12 . The Court reiterates that the purpose of the six-month rule is to promote security of law and to ensure that cases raising issues under the Convention are dealt with within a reasonable time. Furthermore, it ought also to protect the authorities and other persons concerned from being under any uncertainty for a prolonged period of time (see Bulut and Yavuz v. Turkey ( dec .), no. 73065/01, 28 May 2002 , and Bayram and Yıldırım v. Turkey ( dec .), no. 38587/97, ECHR 2002-III).
13 . As a rule, the six-month period runs from the date of the final decision in the process of exhaustion of domestic remedies. In cases concerning deprivation of life, if no remedies are available or if they are judged to be ineffective, the six-month time-limit in principle runs from the date of the act complained of. Special considerations may apply in exceptional cases where an applicant first avails himself of a domestic remedy and only at a later stage becomes aware, or should have become aware, of circumstances which make that remedy ineffective. In such a situation, the six-month period might be calculated from the time when the applicant becomes aware, or should have become aware, of these circumstances ( ibid. ; see also Hazar and others v. Turkey ( dec .), no. 62566/00, 10 January 2002).
14 . In cases concerning disappearances, the Court has held that allowances must be made for the uncertainty and confusion which frequently mark the aftermath of a disappearance ( Varnava and Others v. Turkey [GC], nos. 16064/90, 16065/90, 16066/90, 16068/90, 16069/90, 16070/90, 16071/90, 16072/90 and 16073/90, §§ 162-163 ECHR 2009). Furthermore, as the Court held recently, the nature of the investigations into disappearances is such that relatives of a disappeared person may be justified in waiting lengthy periods of time for the national authorities to conclude their investigations. Thus, in the case of Er and Others v. Turkey ( no. 23016/04 , § § 55-58 , 31 July 2012 ) the applicants, who had waited for a period of almost ten years after the disappearance of their relative before lodging their application, were held to have complied with the six-month rule because an investigation was being conducted at the national level into the disappearance ( see also Yetişen v. Turkey (dec.), no. 21099/06, 10 July 2012).
15 . In the pr esen t application the applicants ’ relative disappeared on 29 August 1998. A short-lived investigation was carried out by the local civilian prosecutor and on 30 November 1998 that prosecutor closed his investigation because in his opinion the applicants ’ relative had not disappeared but gone AWOL.
16 . The criminal proceedings which are still pending concern the military authorities ’ attempts to find and punish Muhittin Özsüren for the offence of going AWOL. Those proceedings cannot be regarded, therefore, as an effective remedy capable of providing redress to the applicants for their complaints under Article 2 of the Convention. Thus the applicants, whose complaints about the disappearance of their son while he was performing his military service were rejected by a civili an prosecutor, should have introduced their application within six-months after their receipt of the prosecutor ’ s decision.

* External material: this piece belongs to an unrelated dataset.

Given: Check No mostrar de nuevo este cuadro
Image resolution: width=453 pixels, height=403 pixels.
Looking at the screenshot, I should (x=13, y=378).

17 . In the light of the foregoing the Court concludes that the applicants should have lodged their application with the Court within six months from December 1998, whereas they did so on 18 February 2011 , that is, more than six months later. T he Court thus concludes that the application has been introduced out of time and is inadmissible under Article 35 §§ 1 and 4 of the Convention.
For these reasons, the Court unanimously
Declares the application inadmissible.